Enter the habitat escalated adaptive therapy (HEAT), a phase 2 trial already deemed an early success in how soft tissue sarcomas are treated. The therapy’s goal is to personalize radiation treatment, making it more effective by adapting to the unique characteristics of each tumor. The trial’s findings were recently presented at the American Society for Radiation Oncology’s annual meeting.
“Soft tissue sarcomas make up less than 1% of all malignancies, and they can occur anywhere in the body from head to toe. It is a critical topic because of its rarity,” said Arash Naghavi, MD, the sarcoma section head in the Radiation Oncology Department at Moffitt Cancer Center, and the trial’s principal investigator. “Sarcoma is one of those few types of diseases where it becomes essential for us to use the technology we have to personalize care for the patient.”
Arash Naghavi, MD
Traditionally, radiation therapy for soft tissue sarcomas has been a one-size-fits-all approach, with patients receiving similar doses regardless of the tumor’s specific characteristics. The HEAT trial seeks to change that by using a gene signature to determine the optimal radiation dose in sarcoma, known as the genomic adjusted radiation dose. With computer assisted analysis of a patient’s imaging, the HEAT trial determines the areas of the tumor that are the most aggressive and resistant to radiation and targets them with the optimal genomic dose. This allows for focal escalation of treatment for these aggressive radiomic habitats, while minimizing damage to the surrounding healthy tissue.
“If you can kill more of the cancer by the time the patient goes to surgery, they have improvement in local control, distant control and potentially even survival,” Naghavi explained. “In addition to that, the margins have a higher probability of being clear. Clear margins are important, and you can imagine if there's no cancer left, it's easy to get clear margins.”
The trial also monitors a patient’s response to treatment at the molecular level. Blood samples are collected to detect circulating tumor DNA, which can indicate whether the treatment is reducing the cancer’s spread.
“Patients will then get an MRI about two weeks into treatment. This MRI is to see what the biology is doing. We're able to stay one step ahead of the cancer by adjusting our radiation dose based off the response during treatment,” Naghavi said.
The trial included a patient group with an average age of 60 and a tumor size of 16.6 centimeters. It initially aimed to improve radiation response rates from a baseline of 8% to 24%. To be considered successful, seven of the first 23 patients needed to achieve this outcome. After 13 patients, eight reached the target, translating to a 62% response rate and exceeding the trial’s goals.

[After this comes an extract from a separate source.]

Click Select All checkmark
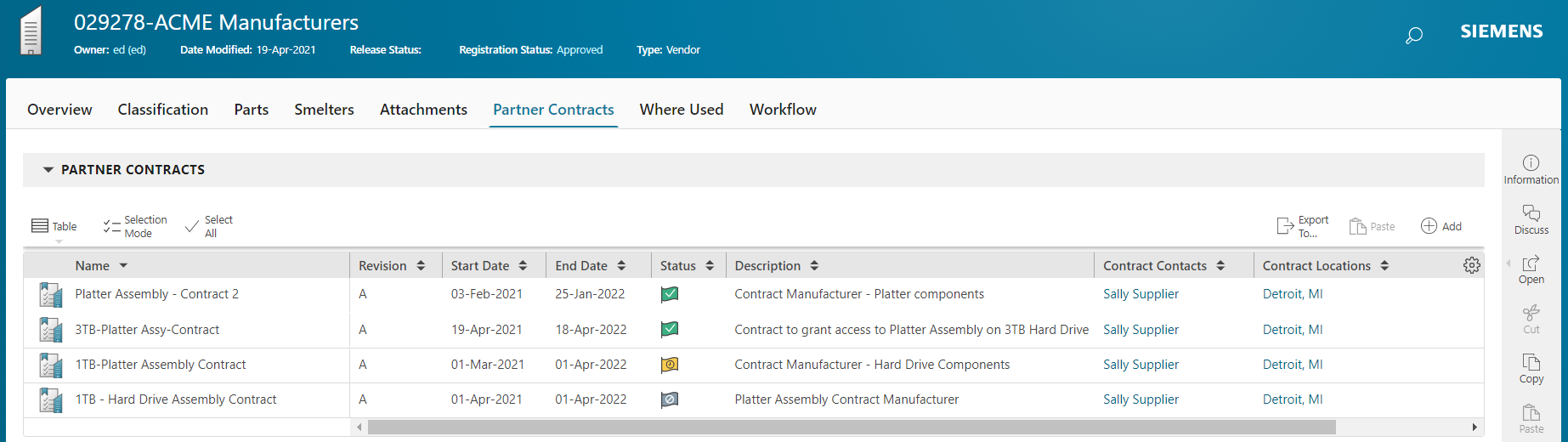1568x442 pixels. (x=192, y=226)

HEAT represents a major shift in how soft tissue sarcomas are treated, offering hope to patients that have historically had limited options. As the trial continues, researchers are gathering data that could pave the way for broader use of genomics and personalized radiation in cancer treatment.
“As we move forward, instead of thinking about these incremental changes, we really need to start looking into the biology and using the technology that we have to continue to make strides in pushing the field,” Naghavi said. “I think once we start to personalize care for patients, the sky's the limit because we would be able to do it for anyone.”